Presented March 10, 2022- Presentation Slides
“Physics-Based Modeling of Fire Behavior and Smoke Plume Development: How Much is Enough?” by Mr. William Mell (SERDP Project RC19-1132)
Prescribed fires are an essential tool that the Department of Defense (DoD) uses to manage installation lands. This project supported DoD’s goal to manage ecological systems on installations by evaluating and advancing models that can be used to plan prescribed fires. The presentation discussed the comparison of models with different degrees of physical fidelity. The project team compared the modelled predictions of fire behavior, fire-atmosphere interaction, and smoke plume development, as well as the trade-off between the physical fidelity of a model and computational cost. The results of this proof-of-concept study suggest that, depending on domain size and user needs, semi-routine simulations using three-dimensional, time-dependent computational fluid dynamics (CFD)-based fire behavior and smoke plume models are within reach for use as prescribed-burn planning tools. Land management end users with access to high-end desktop computers and cloud computing will be able to utilize these models more readily.
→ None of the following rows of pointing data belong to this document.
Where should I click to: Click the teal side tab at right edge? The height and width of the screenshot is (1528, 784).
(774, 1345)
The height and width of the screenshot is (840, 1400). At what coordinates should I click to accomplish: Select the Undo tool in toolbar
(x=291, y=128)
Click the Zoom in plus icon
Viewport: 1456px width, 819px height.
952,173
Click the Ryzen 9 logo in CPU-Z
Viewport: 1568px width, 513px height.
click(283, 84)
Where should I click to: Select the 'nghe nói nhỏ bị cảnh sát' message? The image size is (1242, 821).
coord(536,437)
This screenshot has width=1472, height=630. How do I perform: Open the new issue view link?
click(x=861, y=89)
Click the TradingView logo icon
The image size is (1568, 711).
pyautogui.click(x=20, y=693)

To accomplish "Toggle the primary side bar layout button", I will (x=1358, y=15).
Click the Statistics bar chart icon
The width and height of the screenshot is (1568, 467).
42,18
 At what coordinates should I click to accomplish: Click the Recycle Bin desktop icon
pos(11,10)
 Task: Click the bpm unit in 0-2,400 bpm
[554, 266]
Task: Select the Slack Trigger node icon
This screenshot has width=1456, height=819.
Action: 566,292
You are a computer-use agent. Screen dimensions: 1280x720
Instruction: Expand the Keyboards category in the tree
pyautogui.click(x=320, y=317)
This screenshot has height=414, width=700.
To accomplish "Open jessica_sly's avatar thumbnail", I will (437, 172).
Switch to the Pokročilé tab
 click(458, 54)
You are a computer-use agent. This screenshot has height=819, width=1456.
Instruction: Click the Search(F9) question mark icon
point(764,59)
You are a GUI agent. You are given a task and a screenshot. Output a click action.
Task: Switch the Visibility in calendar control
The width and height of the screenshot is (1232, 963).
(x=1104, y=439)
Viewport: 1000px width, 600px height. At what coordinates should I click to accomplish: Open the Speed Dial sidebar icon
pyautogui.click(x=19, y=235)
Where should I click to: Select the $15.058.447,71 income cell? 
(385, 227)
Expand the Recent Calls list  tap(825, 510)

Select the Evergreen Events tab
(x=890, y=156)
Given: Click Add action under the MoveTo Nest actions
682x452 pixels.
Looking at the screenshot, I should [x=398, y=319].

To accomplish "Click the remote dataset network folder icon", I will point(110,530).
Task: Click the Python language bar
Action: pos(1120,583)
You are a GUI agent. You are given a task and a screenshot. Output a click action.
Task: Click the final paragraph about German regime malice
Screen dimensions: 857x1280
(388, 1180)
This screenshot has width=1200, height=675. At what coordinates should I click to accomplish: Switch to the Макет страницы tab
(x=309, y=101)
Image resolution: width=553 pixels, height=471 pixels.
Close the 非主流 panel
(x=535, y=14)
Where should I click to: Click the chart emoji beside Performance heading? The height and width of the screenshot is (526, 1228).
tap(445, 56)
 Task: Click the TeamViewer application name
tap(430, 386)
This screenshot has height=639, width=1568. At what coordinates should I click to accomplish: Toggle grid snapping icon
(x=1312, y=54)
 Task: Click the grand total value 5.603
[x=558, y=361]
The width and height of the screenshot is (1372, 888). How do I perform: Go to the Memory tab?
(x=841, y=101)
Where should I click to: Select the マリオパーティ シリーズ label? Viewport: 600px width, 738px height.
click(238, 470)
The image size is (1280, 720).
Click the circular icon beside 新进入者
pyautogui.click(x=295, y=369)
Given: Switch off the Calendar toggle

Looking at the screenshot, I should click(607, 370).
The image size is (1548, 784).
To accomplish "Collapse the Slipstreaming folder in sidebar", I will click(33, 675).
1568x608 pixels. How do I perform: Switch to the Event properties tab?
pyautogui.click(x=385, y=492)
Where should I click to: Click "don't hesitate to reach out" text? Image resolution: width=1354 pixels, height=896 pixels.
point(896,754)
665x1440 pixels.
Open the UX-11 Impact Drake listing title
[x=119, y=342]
“3D Fuel Characterization for Evaluating Physics-based Fire Behavior, Fire Effects, and Smoke Models on US Department of Defense Military Lands” by Dr. Susan Prichard (SERDP Project RC19-1064)
In the near future, physics-based models will provide near real-time prediction of fire behavior, smoke, and fire effects based on three-dimensional (3D) fuel characterization. However, before these models can be widely used, more research on fuel characterization and mapping methods is needed for 3D model inputs. The project objective was to characterize surface and canopy fuels on pine-dominated sites in the southeastern and western United States and on western grasslands similar to DoD and Department of Energy lands where prescribed fires are used. This presentation covered the development of a library of tools and datasets to develop multi-scale estimates of 3D fuel structure and consumption that can be used in physics-based computational fluid dynamics (CFD) models of fire behavior and smoke production. The project team developed a hierarchical sampling framework to characterize and map fuels in 3D. The hierarchical sampling framework uses a combination of airborne lidar and high-altitude structure-from-motion (SfM) photogrammetry for synoptic mapping of wildland fuels. Low-altitude SfM photogrammetry and terrestrial lidar are used for finer-scale characterization of surface fuels and are calibrated with field-based measures that sample occupied volume and mass within 3D sampling frames.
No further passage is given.